One command answers *"is this conclusion still grounded?"* — the question a reviewer otherwise spends an afternoon on. Exit 0 if grounded, 1 if any input changed or went missing.

## What's in the box

| Piece | What it does |
|---|---|
| **Capture context** | records every tracked read (kind, path, sha256) while a claim runs |
| **Tracked loaders** | `data()`/`load()` (CSV→DataFrame, sha-pinned), `doc()` (any document) |
| **`statement()`** | the claim's proposition — ideally computed from the data so it can't drift |
| **Quote verification** | `DocRef.contains()` — offline, deterministic; raises on unreadable sources |
| **pytest plugin** | wraps every test in a capture, emits `grounding_report.json` |
| **Judgment markers** | `@strength`, `@caveats`, `@kind`, `@reviewed` — the reviewer's surface |
| **`uses()`** | transitive claim composition |
| **Bypass guard** | flags a claim that reads data through an untracked path |
| **`grounding trace`** | walks the provenance DAG; tells you if a conclusion is still grounded |

## Design principles

- **Deterministic & offline.** Pure function of bytes.
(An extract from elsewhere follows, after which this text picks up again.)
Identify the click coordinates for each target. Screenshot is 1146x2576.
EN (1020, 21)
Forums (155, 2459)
No network, keys, or model — runs in CI and in massively parallel agent fan-out with nothing to configure.
- **Sha-pinned.** The recorded hash is of exactly the bytes parsed.
- **The test is the spec.** A claim is an ordinary pytest test; your runner, fixtures, and CI just work. Git history of `statement`/`@strength`/`@caveats` is a belief-change ledger.
- **Computed, not curated.** Provenance, composition, and (ideally) the statement itself derive from what ran, so they can't drift from reality.
- **Author/critic separation by construction.** Mechanical truth → the assert; honest framing → metadata a fresh-context reviewer judges against the same pinned evidence.

## What it is *not*

- **Not data versioning** (DVC/lakeFS) — it pins shas of files you already have, wherever they live.
- **Not a workflow engine** — it observes reads during a test; it doesn't orchestrate them.
- **Not rendering** — turning grounded claims into a cited report (PDF/HTML) is a separate layer built *on top* of `grounding_report.json`.
- **Not storage/indexing** — the report is the wire format; building a searchable index over it is a consumer's concern.
- **Not an LLM judge** — it runs no model; judgments are recorded by the agents that use it.